→ **What you will do**
Set down only the lines from the one containing "The height and width of the screenshot is (575, 1000)." through the final line of the entries below, exactly as they stand, with no pictures.

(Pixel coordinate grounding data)
◇ ◇ ◇ ◇ ◇

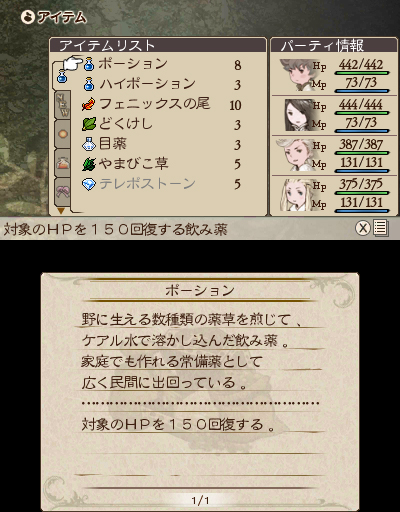The height and width of the screenshot is (512, 400).
Task: Expand more category tabs with down arrow
Action: pos(61,211)
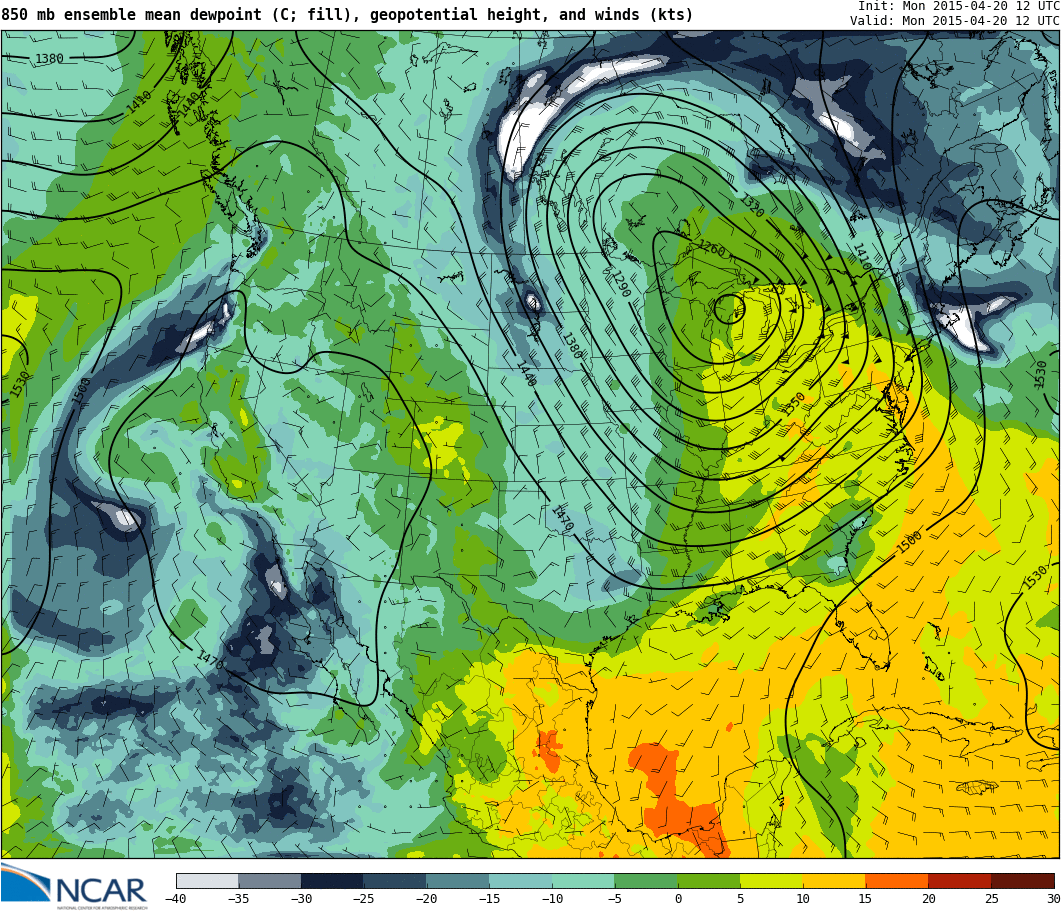The height and width of the screenshot is (911, 1061).
Task: Click the map title text
Action: 347,15
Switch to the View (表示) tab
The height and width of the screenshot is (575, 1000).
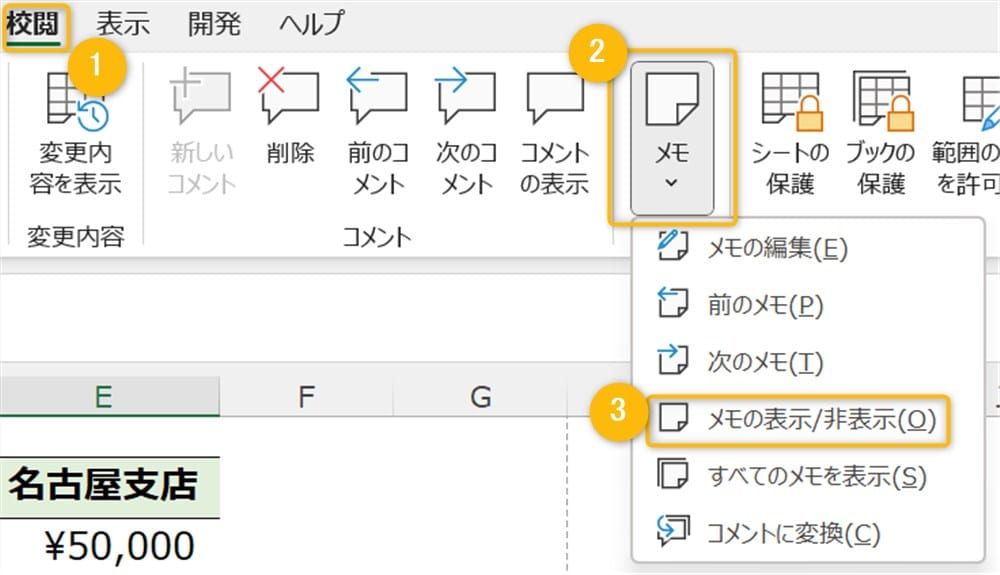pyautogui.click(x=123, y=23)
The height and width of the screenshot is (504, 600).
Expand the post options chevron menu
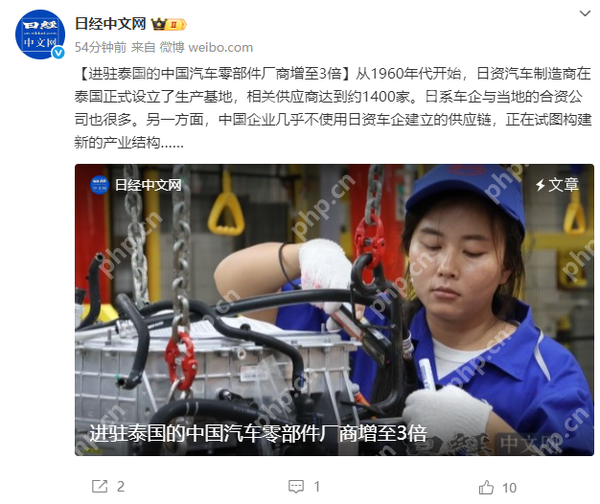[585, 14]
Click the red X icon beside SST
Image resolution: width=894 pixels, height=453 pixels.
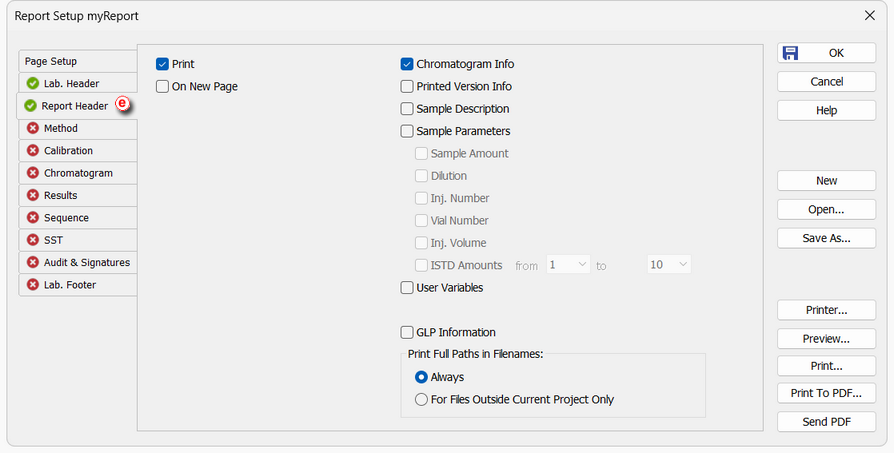[33, 240]
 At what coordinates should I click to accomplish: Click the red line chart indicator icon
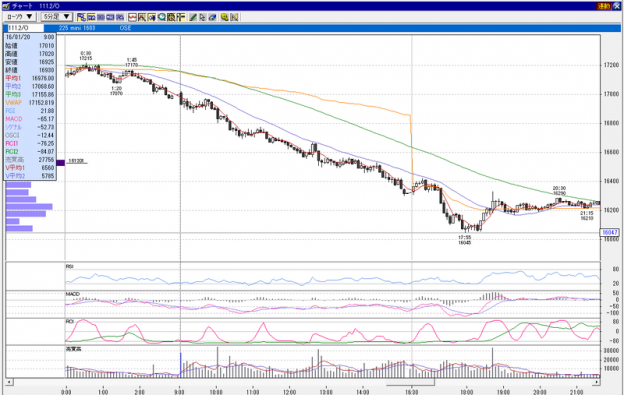(x=132, y=17)
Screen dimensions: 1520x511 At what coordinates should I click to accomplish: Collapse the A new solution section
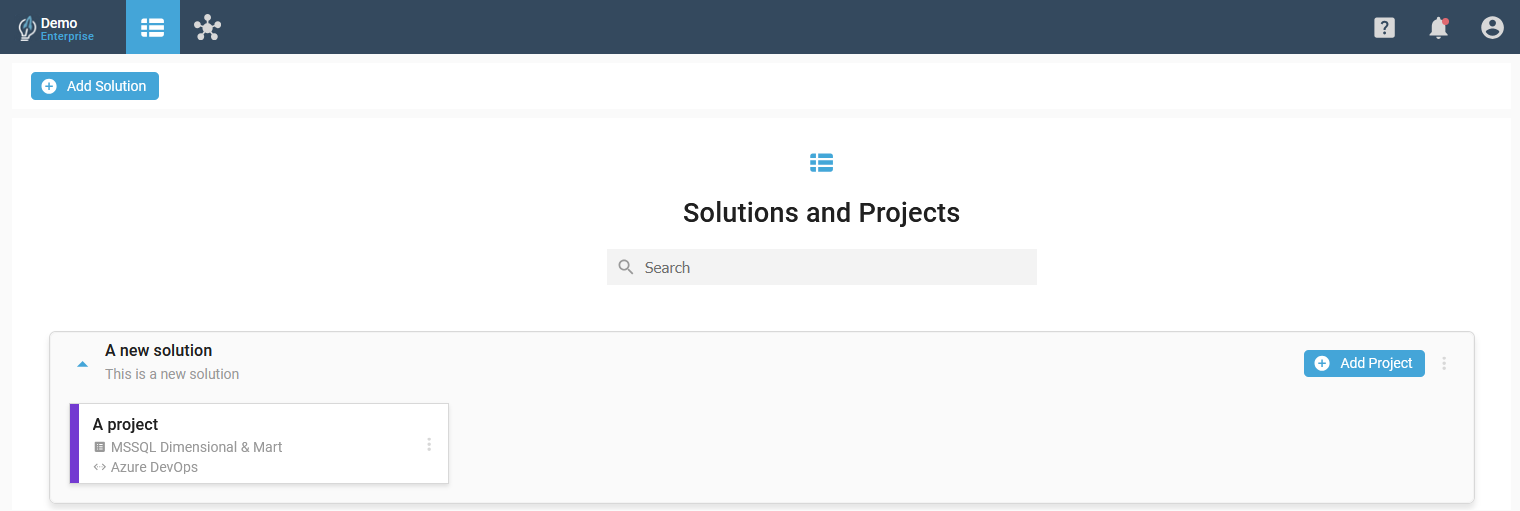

◇ ◇ ◇ ◇ ◇

→ **The answer**
The height and width of the screenshot is (575, 1000).
pyautogui.click(x=123, y=23)
The height and width of the screenshot is (504, 600).
Expand the post options chevron menu
[585, 14]
Click the red X icon beside SST
Image resolution: width=894 pixels, height=453 pixels.
[33, 240]
 At what coordinates should I click to accomplish: Click the red line chart indicator icon
(x=132, y=17)
Screen dimensions: 1520x511 At what coordinates should I click to accomplish: Collapse the A new solution section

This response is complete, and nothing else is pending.